Specially constructed “toneless” or “practice” instruments such as the violin without the resonator are of genuine value in diminishing neighbor annoyance. These may be built in the occupational therapy shop from discarded instruments.
Diversion. For those who desire diversion and music appreciation, the music aide may wheel the music cart to the bedside. By ascertaining the musical appetite of patients on the preceding day, the aide may stock the cart with the kind of recordings desired and play them for the interested patient and any of the neighboring patients whose interest she can stimulate. By making a few well chosen remarks before each record is played much interest can be developed and the patient will look forward to future visits. If patients express no special interest in music, albums may be passed out for browsing and played without predetermined continuity. If interest is greatly aroused the music aide may suggest supplemental reading and call on the librarian to visit the patient or supply some reading material from the music department collection. The commercially available program notes for sponsored radio programs should also be distributed.
Entertainment. Musical entertainment on the ward may take the form of patient participation or “live” music.
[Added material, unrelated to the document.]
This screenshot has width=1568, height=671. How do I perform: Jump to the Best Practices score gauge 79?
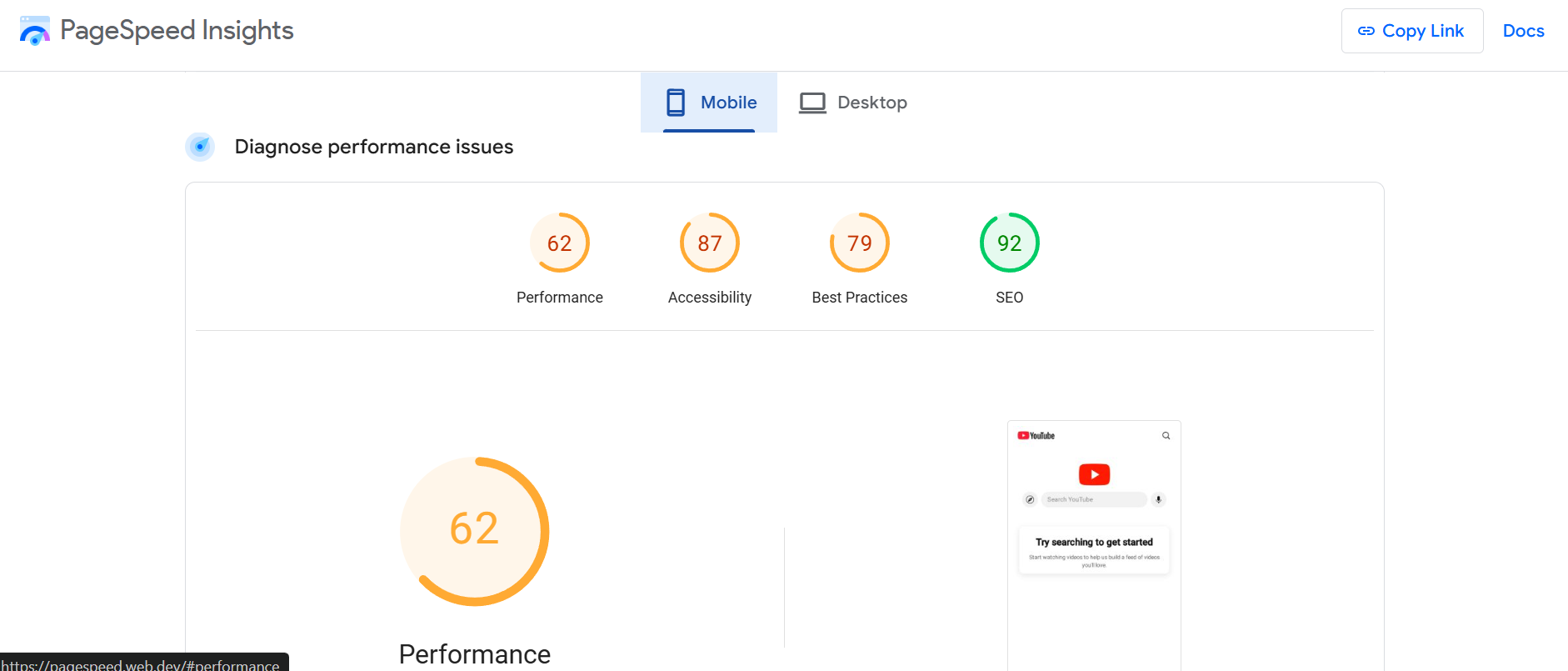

For patient participation, there is nothing to equal ward sings. The music aide may use either the record-player in the music cart or, preferably, a portable instrument such as a small piano organ, or accordion. The words of the songs may be mimeographed or flashed on a screen, wall, or ceiling with a small projector. Hymn books or other books of songs may also be used to advantage. Songs should be chosen for their popularity and familiarity. Such songs as “Let Me Call You Sweetheart” and other old favorites are “sure fire”. The top songs on the “Hit Parade” are always enjoyed. The music aide should circulate if recorded music is used to stimulate non-participants into singing. The session should last from twenty to thirty minutes. It is desirable to have two of these per ward each week. Duration and frequency can be varied according to patient response.
Of all forms of ward music, good “live” music is perhaps the most entertaining. Ensembles may be of fair quality but soloists must not be mediocre or the presentation will suffer. The most popular entertainers are the singers who can accompany themselves on the portable piano or other instruments. They should keep the program at the popular-appeal level. They should not ask for requests unless their repertoire is adequate since the inability to grant them is both disappointing and embarrassing to both performer and patients.
Volunteers. It will be difficult for one music aide to carry out a music program by himself in a hospital of more than 500 beds. If the budget does not permit a second aide volunteers from the community should be enlisted to assist. This subject will be discussed further in the next chapter.